Simulation Results and Quantitative Analysis
A simulated scenario employing 24 small satellites in sun-synchronous orbits, with hydrologic modeling for five flood-prone urban regions, yields concrete numerical results:
Scheduler Location |
Planning Horizon |
Total Observed Flood Magnitude |
% Improvement over Static |
Onboard (Decentralized) |
10 min |
2703.7 |
+98% |
Onboard (Decentralized) |
5 min |
2661.7 |
+98% |
Ground (Centralized) |
99-198 min |
~2528.5 |
+90-93% |
Key findings:
- The onboard, decentralized planner captures ~7% more flood magnitude than ground-planned operations at typical ground station contact rates.
- Both agile constellation configurations deliver a ~98% improvement over static (non-agile) radars on the same satellites.
- Replanning at sub-15-minute frequency plateaus in incremental benefit, establishing a pragmatic balance between computational overhead and operational value.
Scheduling runtime is shown to be well within the capabilities of contemporary onboard processors (~2% of planning horizon even on older architectures), and faster C implementations are readily achievable.

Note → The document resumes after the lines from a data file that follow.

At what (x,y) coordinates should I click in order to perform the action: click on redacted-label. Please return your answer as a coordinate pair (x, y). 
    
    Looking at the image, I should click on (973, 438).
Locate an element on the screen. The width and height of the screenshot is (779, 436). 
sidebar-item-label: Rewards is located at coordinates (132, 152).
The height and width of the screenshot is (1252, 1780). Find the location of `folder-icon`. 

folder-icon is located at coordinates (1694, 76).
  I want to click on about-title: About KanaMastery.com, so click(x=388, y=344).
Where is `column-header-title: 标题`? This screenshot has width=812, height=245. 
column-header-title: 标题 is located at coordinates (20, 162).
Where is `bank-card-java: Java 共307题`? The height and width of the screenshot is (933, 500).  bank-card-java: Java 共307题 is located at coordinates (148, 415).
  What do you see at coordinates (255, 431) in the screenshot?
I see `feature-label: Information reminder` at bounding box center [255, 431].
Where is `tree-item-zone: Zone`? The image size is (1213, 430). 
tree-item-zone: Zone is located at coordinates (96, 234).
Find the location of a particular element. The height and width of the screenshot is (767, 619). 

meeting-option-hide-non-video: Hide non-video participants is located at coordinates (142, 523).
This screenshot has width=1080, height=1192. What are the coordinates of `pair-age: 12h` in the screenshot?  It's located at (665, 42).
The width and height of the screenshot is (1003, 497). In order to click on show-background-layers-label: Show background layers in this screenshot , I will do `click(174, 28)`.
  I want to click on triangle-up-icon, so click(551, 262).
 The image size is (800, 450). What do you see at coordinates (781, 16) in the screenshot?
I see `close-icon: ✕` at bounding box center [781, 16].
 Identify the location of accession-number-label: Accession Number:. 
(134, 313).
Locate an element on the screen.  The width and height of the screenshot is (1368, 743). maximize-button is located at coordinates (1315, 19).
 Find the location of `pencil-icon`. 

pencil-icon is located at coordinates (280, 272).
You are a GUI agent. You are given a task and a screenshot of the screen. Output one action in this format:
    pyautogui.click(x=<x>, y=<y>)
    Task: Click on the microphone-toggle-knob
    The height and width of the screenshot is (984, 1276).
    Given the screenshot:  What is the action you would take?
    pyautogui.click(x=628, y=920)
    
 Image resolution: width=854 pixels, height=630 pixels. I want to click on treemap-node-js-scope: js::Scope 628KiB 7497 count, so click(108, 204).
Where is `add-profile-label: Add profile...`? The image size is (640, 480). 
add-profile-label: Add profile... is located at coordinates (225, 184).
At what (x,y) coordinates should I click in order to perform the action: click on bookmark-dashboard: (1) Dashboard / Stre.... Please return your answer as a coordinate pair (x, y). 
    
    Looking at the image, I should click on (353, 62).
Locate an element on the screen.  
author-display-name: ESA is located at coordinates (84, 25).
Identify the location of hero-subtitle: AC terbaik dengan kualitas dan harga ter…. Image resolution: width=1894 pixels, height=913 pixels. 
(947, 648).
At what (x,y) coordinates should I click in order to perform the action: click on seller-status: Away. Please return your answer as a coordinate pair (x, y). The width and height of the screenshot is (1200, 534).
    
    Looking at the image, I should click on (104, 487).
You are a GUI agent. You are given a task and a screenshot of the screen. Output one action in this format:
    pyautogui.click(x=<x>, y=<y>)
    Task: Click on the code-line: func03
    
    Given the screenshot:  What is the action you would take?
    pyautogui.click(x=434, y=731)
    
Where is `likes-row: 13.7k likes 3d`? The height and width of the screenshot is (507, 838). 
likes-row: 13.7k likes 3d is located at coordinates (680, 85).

Theoretical and Practical Implications
By integrating agile spacecraft maneuvering, onboard prediction, and DTN-based distributed scheduling, the framework demonstrates:
- Superior responsiveness to fast-evolving geophysical events.
- Robustness to communication outages and dynamic topology, crucial for smallsat missions operating with limited downlink capacity and sparse ground infrastructure.
- Quantitative methodologies for mission designers to weigh the resource/cost trade-offs between agility, communication cadence, and computational burden.
The system’s modularity and generalizability make it suitable for broader applications such as wildfire, cyclone, or snowmelt monitoring, and its use of open standards and open-source simulators enhances reproducibility and adoption.
Future Directions
Notable extensions include:
- Incorporation of higher-fidelity, potentially deep learning–based science models for improved value prediction and scheduling accuracy.
- Investigation into hybrid onboard-ground scheduling paradigms, exploiting the strengths of both approaches as dictated by mission parameters, ground infrastructure, and event timescales.
- Optimization of DTN scheduling to further reduce latency and manage network congestion.
- Application of advanced consensus and learning algorithms for further distributed intelligence at the constellation scale.
Conclusion
The presented framework establishes a significant practical advance in coordinated, intelligent sensing with agile smallsat constellations for Earth observation, demonstrating both strong empirical value gains and scalable, real-time feasibility. The work substantiates the operational benefits of distributed, onboard science-driven planning and motivates future research in onboard autonomy, resilient networking, and value-aware resource management for next-generation smallsat missions.